I read an interesting point today while trolling blogs. 'How does the post election selection trauma in the US compare to the election trauma of the electorate in Afghanistan?'

Totally OT

http://instalawyer.blogspot.com/

Monday, November 29, 2004

[...]Well Task Force 2-7 Cav made it back from Fallujah earlier than expected, mission accomplished. It feels so good to be back from a second successful mission that was as difficult as it was dangerous. We left Camp Cooke on Nov 1 and staged at Camp Fallujah for about a week. While there, we got the good news that George Bush was re-elected and we had busy days and nights of planning and rehearsals for the big attack. 2 days before "D Day," a 122 mm rocket impacted 50 meters away from our tents that sent everyone to the floor. We staged there at a remote part of the post and it was obvious that a local national tipped off the "mujahadin" (Arabic name for the enemy) where we staged. From that attack, we lost one soldier and 4 more were wounded. That attack gave the rest of the Task Force enough anger to last the whole fight. After all the drills and rehearsals, the day for the attack finally came on Nov 8. Prime Minister Allawi gave the green light and Coalition and Iraqi forces went all the way.[...]

OT

http://instapundit.com/archives/019440.php

HELPING THE TROOPS: Reader Ron Ford sends this very comprehensive list of support-the-troops websites...

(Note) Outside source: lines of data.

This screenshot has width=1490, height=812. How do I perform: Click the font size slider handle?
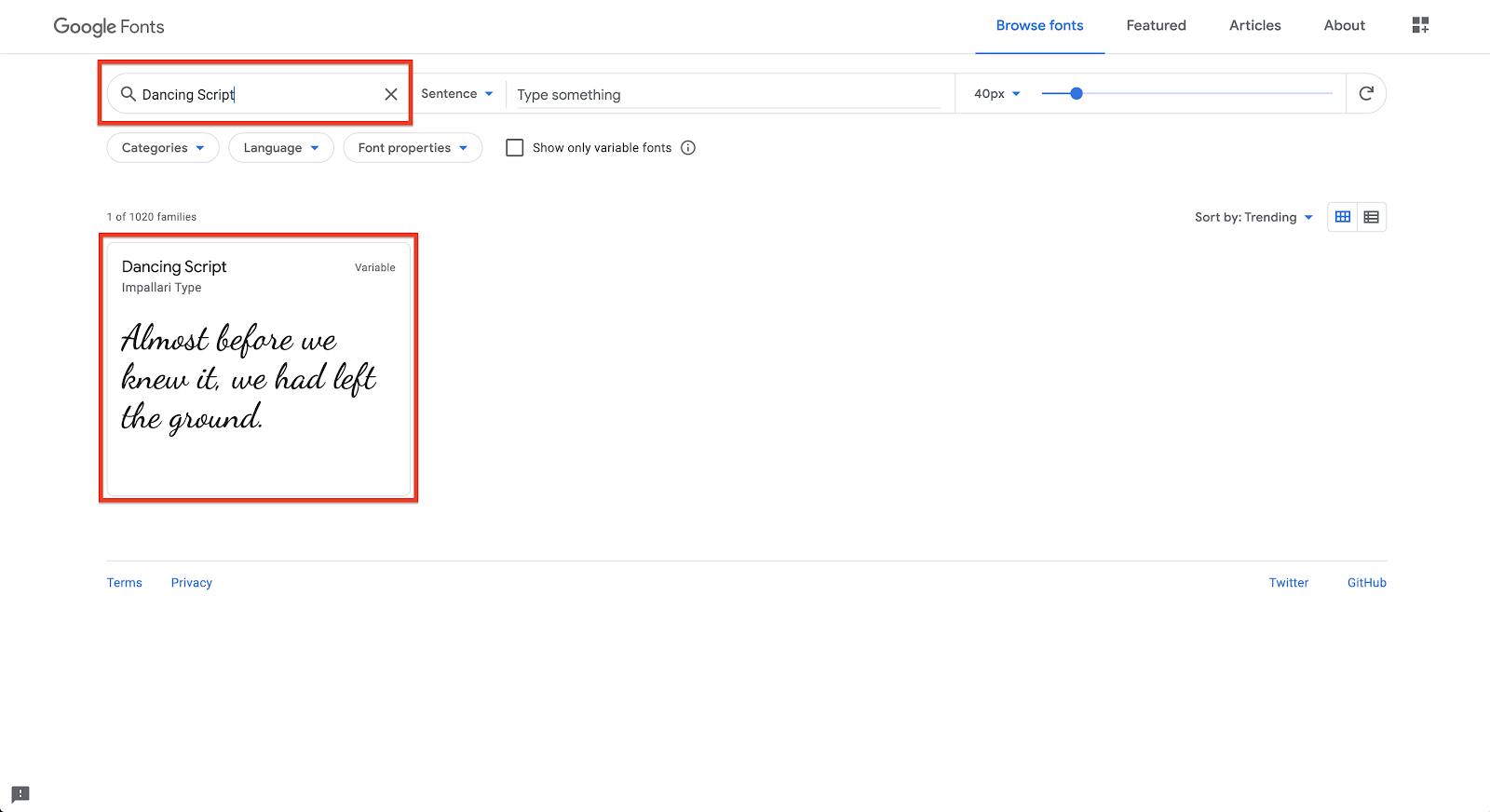click(1077, 93)
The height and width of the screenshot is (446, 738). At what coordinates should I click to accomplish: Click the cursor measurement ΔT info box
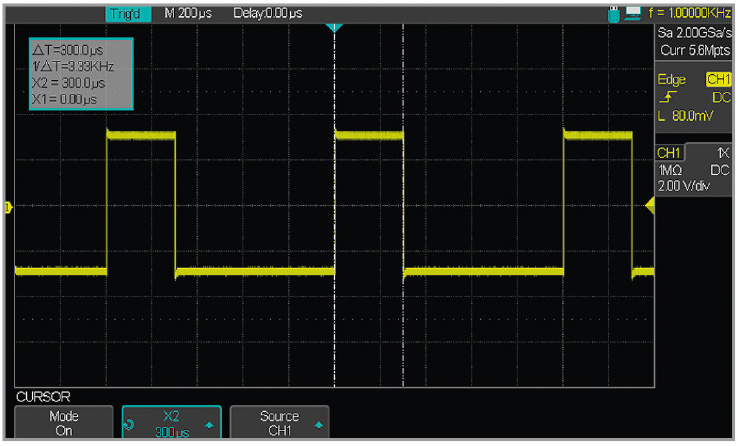79,74
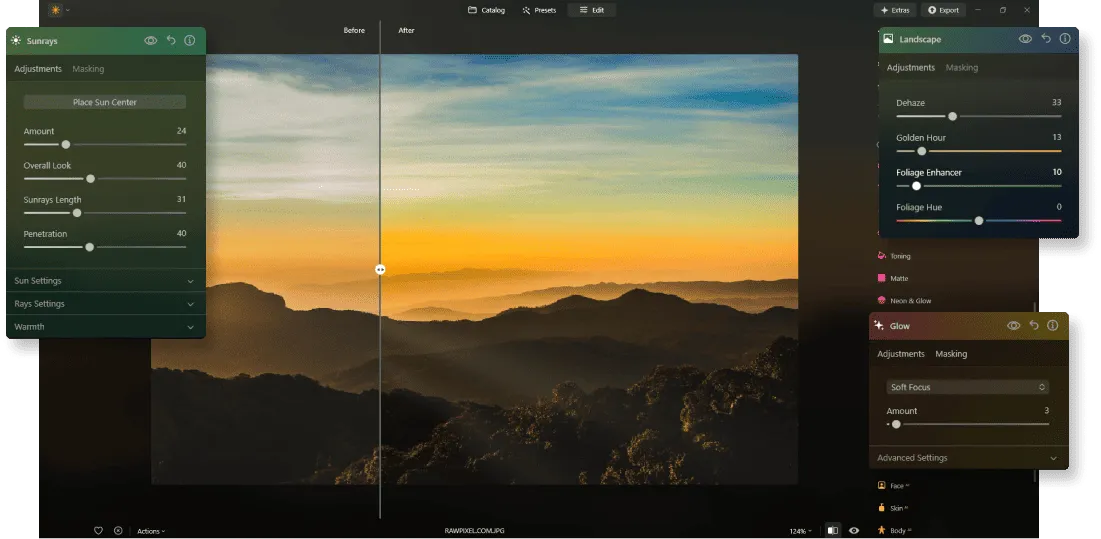This screenshot has width=1101, height=539.
Task: Show info for the Glow tool
Action: (1051, 326)
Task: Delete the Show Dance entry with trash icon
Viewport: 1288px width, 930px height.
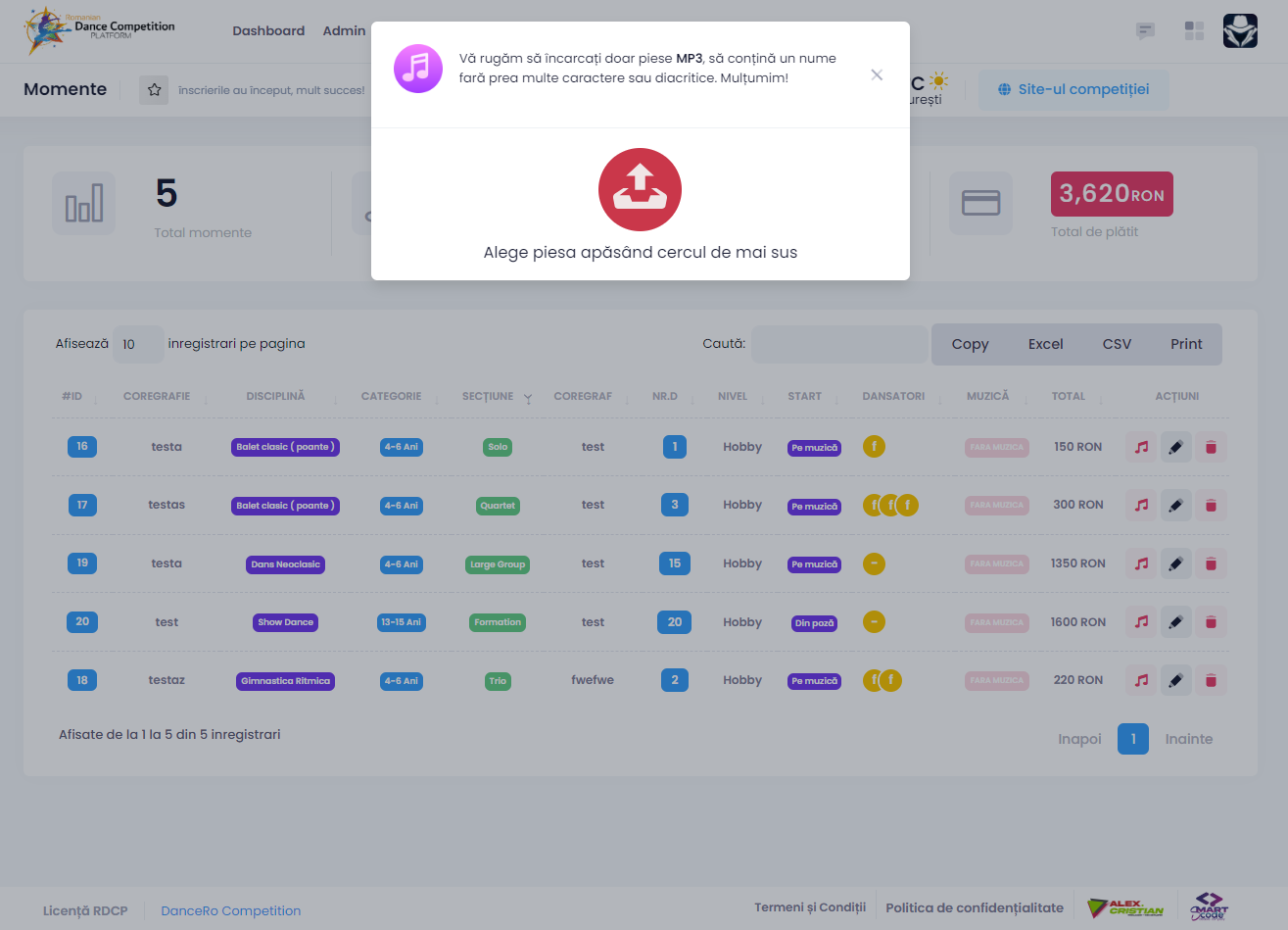Action: pos(1211,622)
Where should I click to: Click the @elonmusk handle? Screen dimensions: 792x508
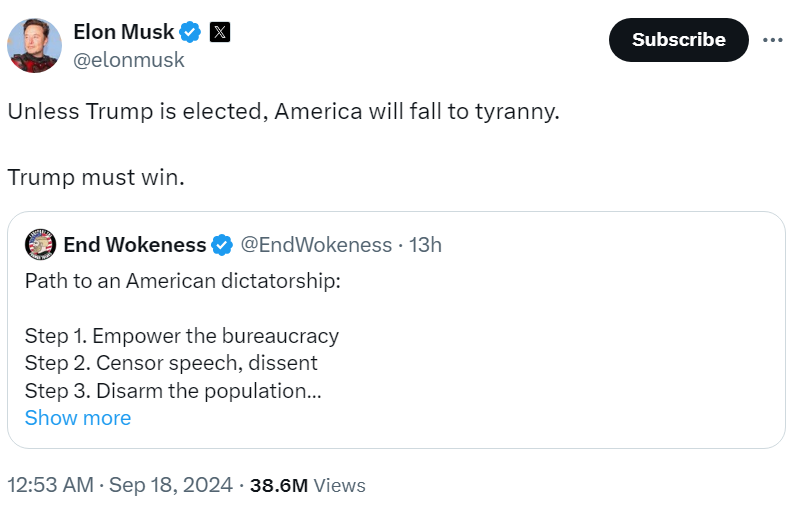tap(129, 60)

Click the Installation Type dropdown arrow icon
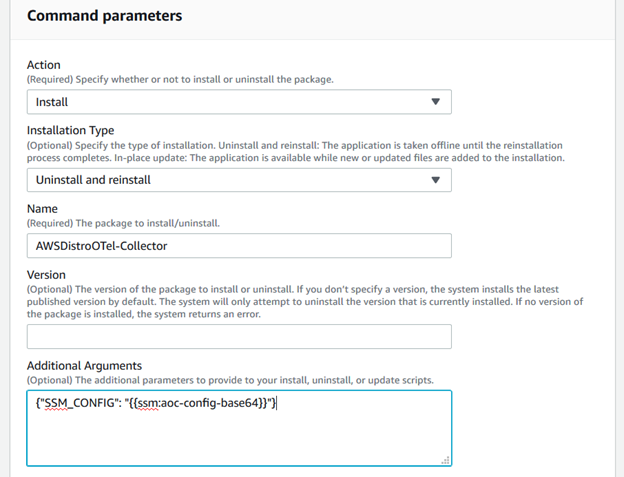435,180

posted by POLLTROLL on December 4, 2004 10:14 PM


That may be true but lets face it, when was the last time a conservative lost a political race that was close. Especially at the national level. Bush I, did not even come close to winning against Clinton, neither did Ford against Carter.

posted by Paul on December 9, 2004 10:17 AM


Actually, Paul, Ford lost nationwide by about 800,000 votes, but lost Ohio and Hawaii by a combined total of 18,000 votes. Had he carried those two states, he would have won enough states to win in the electoral college. (One of the Republican electors from Washington State voted for Reagan instead, but he probably would have voted for Ford if the alternative was a Carter presidency.)